Dün akşam 70’li dakikalara kadar ayağına her top geldiğinde bireysel küfürlere maruz kalan ca’nım Delgado gerçekten ters ayakla mı çıktı stada nedir bolca top kaybetti. Herkes de haliyle, hele de 2 – 0 geriye düşünce mırıl mırıl konuştu durdu. Koca bir “ama”nın ardından birinci golün ortasını yapan, enfes bir galibiyet golü atıp takımın rahat nefes almasını sağlayan, Nobre’yle tıkır tıkır paslaşıp ona golü attıran bir adama da sanki fazla huysuzlanıyoruz demem mubahtır. Bırakalım o “kafasına göre” oynasın, bizim istediğimiz yerlere paslar atmasın.

■ Aşağıdakileri tamamlayın ■
1. Okuma metninin "Dün akşam 70’li" ifadesiyle başlayıp "yerlere paslar atmasın." ifadesiyle biten kısmını, "Delgado" yerine "oyuncu" koyarak yeniden yazın.
2. Okuma metnine göre Delgado, 70’li dakikalara kadar ayağına her top geldiğinde neye maruz kaldı?
3. Okuma metnindeki "Bırakalım o “kafasına göre” oynasın, bizim istediğimiz yerlere paslar atmasın." cümlesini İngilizceye çevirin.
Ardından gelen veriler okuma metniyle ilgili değildir.

■ Sağlanan veriler ■
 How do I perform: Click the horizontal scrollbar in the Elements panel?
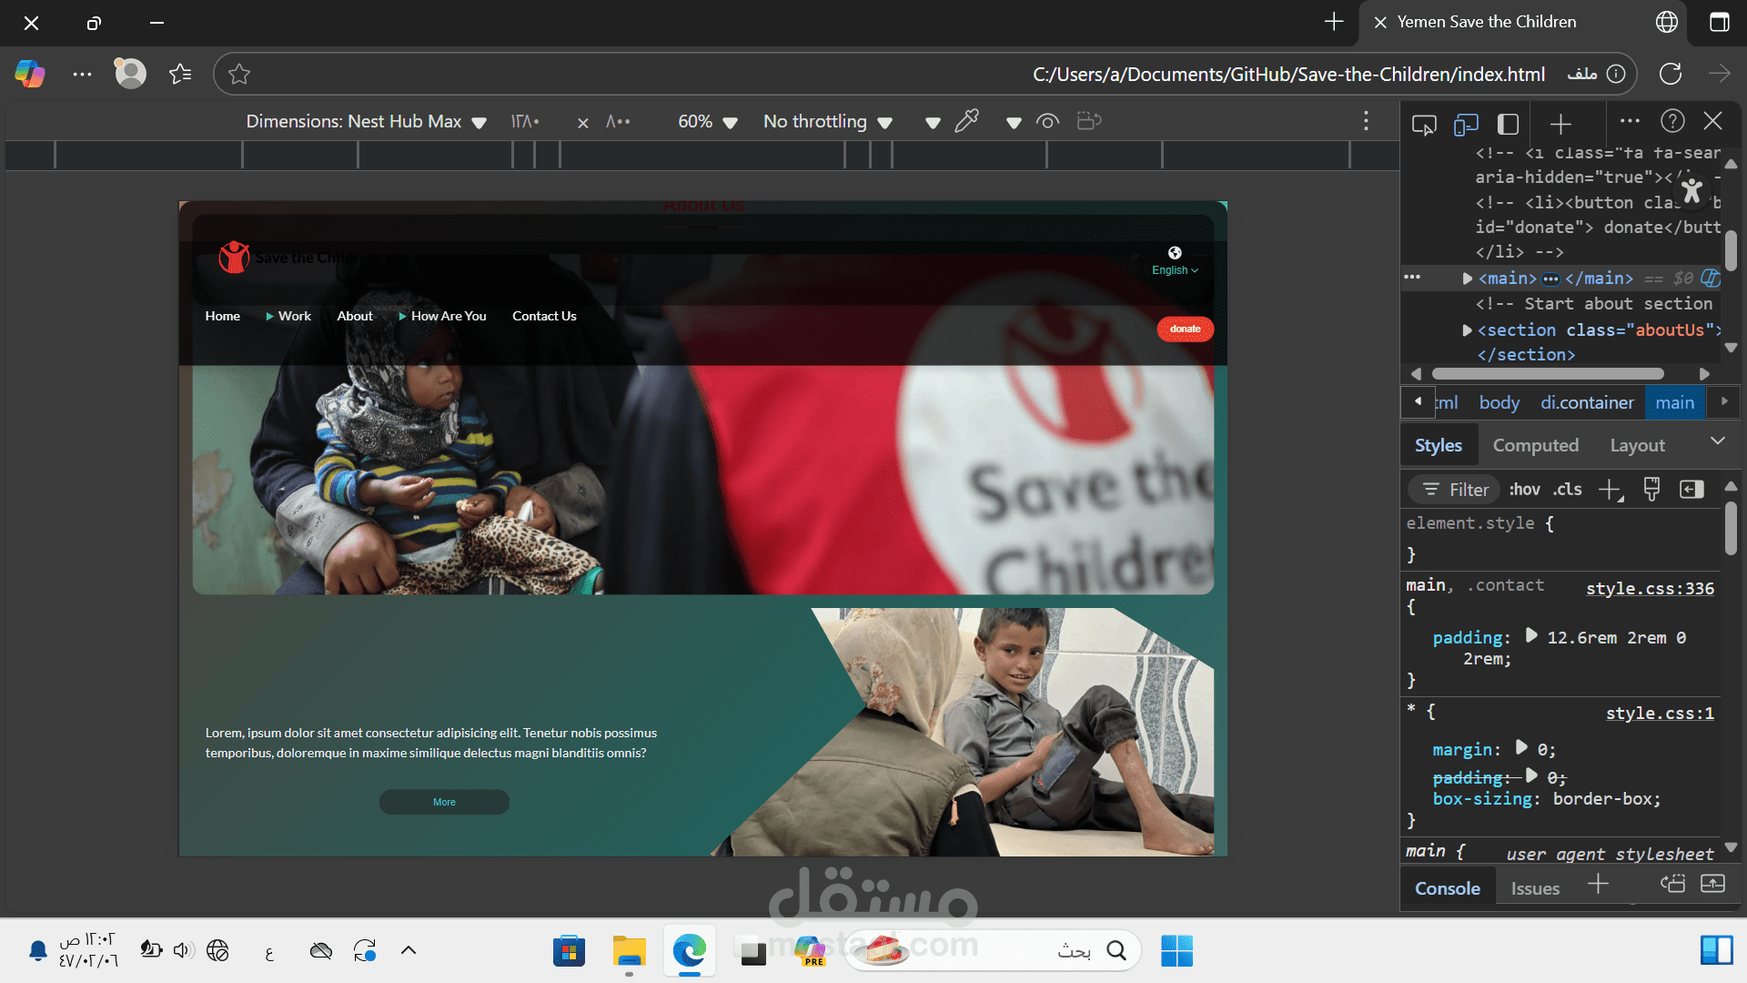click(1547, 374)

■ Alıştırmanın cevapları ■
1.
Dün akşam 70’li dakikalara kadar ayağına her top geldiğinde bireysel küfürlere maruz kalan ca’nım oyuncu gerçekten ters ayakla mı çıktı stada nedir bolca top kaybetti. Herkes de haliyle, hele de 2 – 0 geriye düşünce mırıl mırıl konuştu durdu. Koca bir “ama”nın ardından birinci golün ortasını yapan, enfes bir galibiyet golü atıp takımın rahat nefes almasını sağlayan, Nobre’yle tıkır tıkır paslaşıp ona golü attıran bir adama da sanki fazla huysuzlanıyoruz demem mubahtır. Bırakalım o “kafasına göre” oynasın, bizim istediğimiz yerlere paslar atmasın.

2. Bireysel küfürlere maruz kaldı.

3. Let him play “as he pleases” and not make passes to the places we want.